If the variable does not exists, it might be created and initialized (see init_variable below)

Parameters
  • name (string) – a name of the variable

  • create (bool) – whether to create a variable if it does not exist. Default is False.

  • args – parameters for init_variable() if create is True.

  • kwargs – parameters for init_variable() if create is True.

Returns

Return type

a value of the variable

Raises

KeyError

has_variable(name)[source]

Check if a variable exists

Parameters

name (str) – a name of the variable

Returns

Return type

True if the variable exists

import_model(name, source)[source]

Import a model from another pipeline

Parameters
  • name (str) – a name with which the model is stored in this pipeline

  • source – a model or a pipeline to import from

Examples

Import a model instance to the pipeline:

pipeline.import_model('my-model', custom_resnet_model)

Import ‘resnet’ model from train_pipeline and store it in the pipeline under the name ‘my-model’:

pipeline.import_model('my-model', train_pipeline.m('resnet'))

Import ‘my-model’ from train_pipeline and store it as ‘my-model’ in the pipeline:

pipeline.import_model('my-model', train_pipeline)
property index

Return index of the source dataset

property indices

Return the sequence of indices of the source dataset

init_lock(name='lock', **kwargs)[source]

Create a lock as a pipeline variable

Parameters

name (string) – a lock name

Returns

Return type

self - in order to use it in the pipeline chains

Examples

>>> pp = dataset.p
            .init_lock("model_update")
init_model(name, model_class=None, mode='dynamic', config=None, source=None)[source]

Initialize a static or dynamic model by building or importing it

Parameters
  • name (str) – a name for the model (to refer to it later when training or infering).

  • model_class (class or named expression) – a model class (might also be specified in the config).

  • mode ({'static', 'dynamic'}) – model creation mode: - static - the model is created right now, during the pipeline definition - dynamic - the model is created at the first iteration when the pipeline is run (default)

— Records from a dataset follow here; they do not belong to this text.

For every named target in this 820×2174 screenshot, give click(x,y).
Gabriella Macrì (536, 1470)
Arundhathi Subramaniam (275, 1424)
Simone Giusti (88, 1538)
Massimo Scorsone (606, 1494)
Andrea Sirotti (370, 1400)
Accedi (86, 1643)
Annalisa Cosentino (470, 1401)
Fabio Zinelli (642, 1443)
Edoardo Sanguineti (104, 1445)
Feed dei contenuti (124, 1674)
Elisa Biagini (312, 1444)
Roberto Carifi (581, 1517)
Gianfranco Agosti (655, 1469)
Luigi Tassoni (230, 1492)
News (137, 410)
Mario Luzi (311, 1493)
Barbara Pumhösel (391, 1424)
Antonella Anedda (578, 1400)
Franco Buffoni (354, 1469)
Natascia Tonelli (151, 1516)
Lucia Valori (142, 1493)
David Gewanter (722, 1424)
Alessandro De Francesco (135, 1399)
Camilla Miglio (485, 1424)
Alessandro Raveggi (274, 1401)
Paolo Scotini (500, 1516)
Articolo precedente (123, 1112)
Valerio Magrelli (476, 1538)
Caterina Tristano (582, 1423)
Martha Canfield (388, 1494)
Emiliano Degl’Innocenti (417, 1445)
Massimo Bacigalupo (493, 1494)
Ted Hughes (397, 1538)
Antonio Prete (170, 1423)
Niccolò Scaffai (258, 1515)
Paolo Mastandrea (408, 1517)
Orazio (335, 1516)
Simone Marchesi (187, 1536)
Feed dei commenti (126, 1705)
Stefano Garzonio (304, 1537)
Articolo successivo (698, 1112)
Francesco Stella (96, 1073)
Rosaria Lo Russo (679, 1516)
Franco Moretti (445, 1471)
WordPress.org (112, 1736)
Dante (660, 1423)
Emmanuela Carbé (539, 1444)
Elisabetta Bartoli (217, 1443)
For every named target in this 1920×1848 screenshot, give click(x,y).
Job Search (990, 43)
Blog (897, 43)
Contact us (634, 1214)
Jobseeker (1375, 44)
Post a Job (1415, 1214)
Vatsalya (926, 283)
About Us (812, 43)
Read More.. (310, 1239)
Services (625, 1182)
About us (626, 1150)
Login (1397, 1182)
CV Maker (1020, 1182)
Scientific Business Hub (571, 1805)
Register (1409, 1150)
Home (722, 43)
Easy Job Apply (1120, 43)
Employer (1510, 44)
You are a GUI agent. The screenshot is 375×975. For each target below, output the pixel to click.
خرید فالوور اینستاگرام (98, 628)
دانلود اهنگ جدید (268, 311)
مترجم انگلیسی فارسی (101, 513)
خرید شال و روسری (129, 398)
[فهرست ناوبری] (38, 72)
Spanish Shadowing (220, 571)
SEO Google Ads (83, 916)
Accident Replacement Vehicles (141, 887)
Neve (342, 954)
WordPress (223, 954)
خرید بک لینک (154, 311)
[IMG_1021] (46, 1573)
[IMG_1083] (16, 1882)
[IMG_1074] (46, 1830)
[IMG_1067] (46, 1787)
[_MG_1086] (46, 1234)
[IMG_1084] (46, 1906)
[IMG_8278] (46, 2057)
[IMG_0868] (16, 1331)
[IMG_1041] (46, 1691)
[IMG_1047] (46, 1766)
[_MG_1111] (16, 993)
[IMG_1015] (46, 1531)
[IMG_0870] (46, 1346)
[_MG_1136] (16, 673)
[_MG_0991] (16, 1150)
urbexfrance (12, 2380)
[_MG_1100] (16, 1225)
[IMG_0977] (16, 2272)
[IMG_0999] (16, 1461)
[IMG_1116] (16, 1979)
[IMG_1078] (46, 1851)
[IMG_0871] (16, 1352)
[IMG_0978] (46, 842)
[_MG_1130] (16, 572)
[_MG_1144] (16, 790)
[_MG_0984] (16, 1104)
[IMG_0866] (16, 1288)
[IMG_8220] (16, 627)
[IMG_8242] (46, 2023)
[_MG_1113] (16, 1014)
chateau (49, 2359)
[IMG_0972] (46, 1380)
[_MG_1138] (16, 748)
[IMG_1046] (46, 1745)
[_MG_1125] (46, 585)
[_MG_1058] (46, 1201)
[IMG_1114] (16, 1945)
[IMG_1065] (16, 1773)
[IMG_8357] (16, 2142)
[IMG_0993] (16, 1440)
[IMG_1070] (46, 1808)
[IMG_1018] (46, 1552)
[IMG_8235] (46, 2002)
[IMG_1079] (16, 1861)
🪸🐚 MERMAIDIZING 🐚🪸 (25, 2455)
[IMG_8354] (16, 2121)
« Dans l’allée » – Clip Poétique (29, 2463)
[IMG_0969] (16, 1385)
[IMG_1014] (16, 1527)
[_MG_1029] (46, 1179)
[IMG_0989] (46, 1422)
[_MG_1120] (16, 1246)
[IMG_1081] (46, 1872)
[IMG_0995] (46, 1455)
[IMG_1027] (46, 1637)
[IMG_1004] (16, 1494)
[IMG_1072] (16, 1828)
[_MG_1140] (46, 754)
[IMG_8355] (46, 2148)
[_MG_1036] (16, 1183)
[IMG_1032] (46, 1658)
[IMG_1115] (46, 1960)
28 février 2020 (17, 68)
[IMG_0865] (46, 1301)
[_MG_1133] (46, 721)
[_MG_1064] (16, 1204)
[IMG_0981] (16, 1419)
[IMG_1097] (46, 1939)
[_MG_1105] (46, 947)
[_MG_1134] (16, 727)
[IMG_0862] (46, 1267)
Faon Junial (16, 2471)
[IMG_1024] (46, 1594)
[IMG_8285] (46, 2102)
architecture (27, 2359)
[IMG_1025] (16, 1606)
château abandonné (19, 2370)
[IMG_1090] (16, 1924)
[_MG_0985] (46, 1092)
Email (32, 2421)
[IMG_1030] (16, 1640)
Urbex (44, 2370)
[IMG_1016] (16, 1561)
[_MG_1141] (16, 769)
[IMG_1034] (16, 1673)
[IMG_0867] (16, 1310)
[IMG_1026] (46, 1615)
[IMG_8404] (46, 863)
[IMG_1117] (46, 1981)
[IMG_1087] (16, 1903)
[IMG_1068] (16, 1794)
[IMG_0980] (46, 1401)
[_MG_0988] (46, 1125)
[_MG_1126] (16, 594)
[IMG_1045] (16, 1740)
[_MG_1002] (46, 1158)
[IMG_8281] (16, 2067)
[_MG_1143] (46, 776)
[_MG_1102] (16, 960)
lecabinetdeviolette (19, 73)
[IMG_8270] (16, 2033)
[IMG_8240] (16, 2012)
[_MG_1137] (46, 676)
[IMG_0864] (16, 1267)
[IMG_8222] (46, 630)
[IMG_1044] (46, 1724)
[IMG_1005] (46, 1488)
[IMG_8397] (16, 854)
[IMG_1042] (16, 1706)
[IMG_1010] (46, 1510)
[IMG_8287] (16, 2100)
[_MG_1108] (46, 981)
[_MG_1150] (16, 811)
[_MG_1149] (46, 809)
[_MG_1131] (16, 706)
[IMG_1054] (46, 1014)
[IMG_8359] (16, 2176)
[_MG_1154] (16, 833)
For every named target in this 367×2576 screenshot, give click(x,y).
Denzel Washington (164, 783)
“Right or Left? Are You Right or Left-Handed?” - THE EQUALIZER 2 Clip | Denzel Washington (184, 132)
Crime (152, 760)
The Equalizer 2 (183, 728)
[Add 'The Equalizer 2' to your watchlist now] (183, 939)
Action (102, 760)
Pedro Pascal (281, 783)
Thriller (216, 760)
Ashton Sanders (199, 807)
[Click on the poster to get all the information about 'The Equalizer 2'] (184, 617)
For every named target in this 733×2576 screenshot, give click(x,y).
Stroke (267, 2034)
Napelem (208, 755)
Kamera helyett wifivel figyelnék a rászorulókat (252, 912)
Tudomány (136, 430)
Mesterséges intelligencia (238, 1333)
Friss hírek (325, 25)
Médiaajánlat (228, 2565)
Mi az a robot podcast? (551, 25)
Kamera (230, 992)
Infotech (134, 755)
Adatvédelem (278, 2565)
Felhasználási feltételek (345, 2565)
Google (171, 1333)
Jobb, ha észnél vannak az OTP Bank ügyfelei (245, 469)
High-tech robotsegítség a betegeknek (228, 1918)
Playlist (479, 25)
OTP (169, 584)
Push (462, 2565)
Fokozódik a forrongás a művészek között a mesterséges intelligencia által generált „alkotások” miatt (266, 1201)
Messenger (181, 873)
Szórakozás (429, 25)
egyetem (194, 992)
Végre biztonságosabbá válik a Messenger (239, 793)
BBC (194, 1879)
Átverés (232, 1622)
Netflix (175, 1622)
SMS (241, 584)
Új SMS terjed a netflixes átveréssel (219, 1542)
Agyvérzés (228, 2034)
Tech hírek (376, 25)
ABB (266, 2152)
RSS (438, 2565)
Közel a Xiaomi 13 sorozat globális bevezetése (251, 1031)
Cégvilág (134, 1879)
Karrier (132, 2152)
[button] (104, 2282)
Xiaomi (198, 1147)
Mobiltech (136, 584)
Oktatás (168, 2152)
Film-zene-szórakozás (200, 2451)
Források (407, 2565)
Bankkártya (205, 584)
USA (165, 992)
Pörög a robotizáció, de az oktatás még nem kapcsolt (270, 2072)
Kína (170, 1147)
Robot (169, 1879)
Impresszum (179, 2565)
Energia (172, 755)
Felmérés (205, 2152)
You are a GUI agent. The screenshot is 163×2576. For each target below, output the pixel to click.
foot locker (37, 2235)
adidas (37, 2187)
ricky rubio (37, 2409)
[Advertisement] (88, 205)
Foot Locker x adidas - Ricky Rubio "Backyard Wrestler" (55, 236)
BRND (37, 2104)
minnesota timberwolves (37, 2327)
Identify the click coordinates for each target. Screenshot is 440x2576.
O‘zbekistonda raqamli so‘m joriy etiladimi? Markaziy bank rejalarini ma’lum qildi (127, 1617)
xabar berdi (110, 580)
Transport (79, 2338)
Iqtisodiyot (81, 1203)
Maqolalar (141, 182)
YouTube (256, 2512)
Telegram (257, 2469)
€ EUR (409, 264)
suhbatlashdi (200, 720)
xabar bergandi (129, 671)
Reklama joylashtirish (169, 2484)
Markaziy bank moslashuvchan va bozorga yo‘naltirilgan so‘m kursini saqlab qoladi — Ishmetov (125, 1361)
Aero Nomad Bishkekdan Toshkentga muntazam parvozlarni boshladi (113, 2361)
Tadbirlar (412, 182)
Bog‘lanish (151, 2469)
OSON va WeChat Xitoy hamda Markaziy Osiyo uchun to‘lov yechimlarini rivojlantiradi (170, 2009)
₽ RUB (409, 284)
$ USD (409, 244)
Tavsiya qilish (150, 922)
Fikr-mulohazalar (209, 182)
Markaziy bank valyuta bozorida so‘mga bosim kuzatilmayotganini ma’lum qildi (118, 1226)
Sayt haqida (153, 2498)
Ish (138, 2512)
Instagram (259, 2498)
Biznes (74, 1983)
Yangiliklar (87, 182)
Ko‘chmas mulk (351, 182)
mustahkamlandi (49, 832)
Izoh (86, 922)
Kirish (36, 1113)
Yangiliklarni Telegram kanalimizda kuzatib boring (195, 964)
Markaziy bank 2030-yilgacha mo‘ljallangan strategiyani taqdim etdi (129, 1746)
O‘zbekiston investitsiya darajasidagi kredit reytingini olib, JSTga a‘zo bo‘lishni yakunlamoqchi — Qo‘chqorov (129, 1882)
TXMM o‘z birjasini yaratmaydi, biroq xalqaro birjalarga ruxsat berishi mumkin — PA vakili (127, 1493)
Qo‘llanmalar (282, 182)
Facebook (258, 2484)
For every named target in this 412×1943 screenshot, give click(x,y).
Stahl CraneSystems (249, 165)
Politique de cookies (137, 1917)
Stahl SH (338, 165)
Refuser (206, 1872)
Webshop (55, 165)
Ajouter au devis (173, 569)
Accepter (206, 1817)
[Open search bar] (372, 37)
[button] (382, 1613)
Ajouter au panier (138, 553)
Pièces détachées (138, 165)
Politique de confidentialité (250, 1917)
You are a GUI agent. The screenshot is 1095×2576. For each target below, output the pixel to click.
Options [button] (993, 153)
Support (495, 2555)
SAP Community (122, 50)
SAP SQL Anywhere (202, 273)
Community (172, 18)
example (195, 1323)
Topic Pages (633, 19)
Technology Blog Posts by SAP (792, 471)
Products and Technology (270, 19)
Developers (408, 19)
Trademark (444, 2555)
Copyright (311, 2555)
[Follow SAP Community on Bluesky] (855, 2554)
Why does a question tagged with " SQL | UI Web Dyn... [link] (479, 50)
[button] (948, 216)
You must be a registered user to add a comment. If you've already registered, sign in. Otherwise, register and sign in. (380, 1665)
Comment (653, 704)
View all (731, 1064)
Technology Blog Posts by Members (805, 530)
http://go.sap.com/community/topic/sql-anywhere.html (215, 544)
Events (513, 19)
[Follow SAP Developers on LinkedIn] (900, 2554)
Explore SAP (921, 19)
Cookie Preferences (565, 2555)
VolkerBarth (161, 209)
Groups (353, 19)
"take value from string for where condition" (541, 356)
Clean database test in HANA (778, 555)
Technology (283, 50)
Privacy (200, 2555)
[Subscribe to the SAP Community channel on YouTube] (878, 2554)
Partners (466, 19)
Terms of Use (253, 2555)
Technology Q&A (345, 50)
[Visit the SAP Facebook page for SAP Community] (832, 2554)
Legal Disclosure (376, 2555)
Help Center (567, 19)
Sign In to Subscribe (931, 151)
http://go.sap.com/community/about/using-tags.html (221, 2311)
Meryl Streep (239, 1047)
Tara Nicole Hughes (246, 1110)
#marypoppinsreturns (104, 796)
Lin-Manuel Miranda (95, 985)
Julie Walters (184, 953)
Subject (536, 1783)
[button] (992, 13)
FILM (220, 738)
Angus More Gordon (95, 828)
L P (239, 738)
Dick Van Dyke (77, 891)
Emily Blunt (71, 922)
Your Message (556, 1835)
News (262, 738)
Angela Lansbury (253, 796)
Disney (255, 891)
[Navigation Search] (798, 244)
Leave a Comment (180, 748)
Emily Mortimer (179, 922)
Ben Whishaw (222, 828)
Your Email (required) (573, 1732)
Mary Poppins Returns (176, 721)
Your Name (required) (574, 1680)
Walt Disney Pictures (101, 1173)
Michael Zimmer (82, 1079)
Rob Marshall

  • config (dict or Config) – model configurations parameters, where each key and value could be named expressions.

  • source – a model or a pipeline to import from

Examples

Build a model:

pipeline.init_model('my-model', MyModel, 'static')

Import a model:

pipeline.init_model('my-model', source=train_pipeline)

Build a model with a config:

pipeline
  .init_variable('images_shape', [256, 256])
  .init_model('my_model', MyModel, 'static', config={'input_shape': V('images_shape')})

pipeline
  .init_variable('shape_name', 'images_shape')
  .init_model('my_model', C('model'), 'dynamic', config={V('shape_name'): B('images_shape')})
init_variable(name, default=None, lock=True, **kwargs)[source]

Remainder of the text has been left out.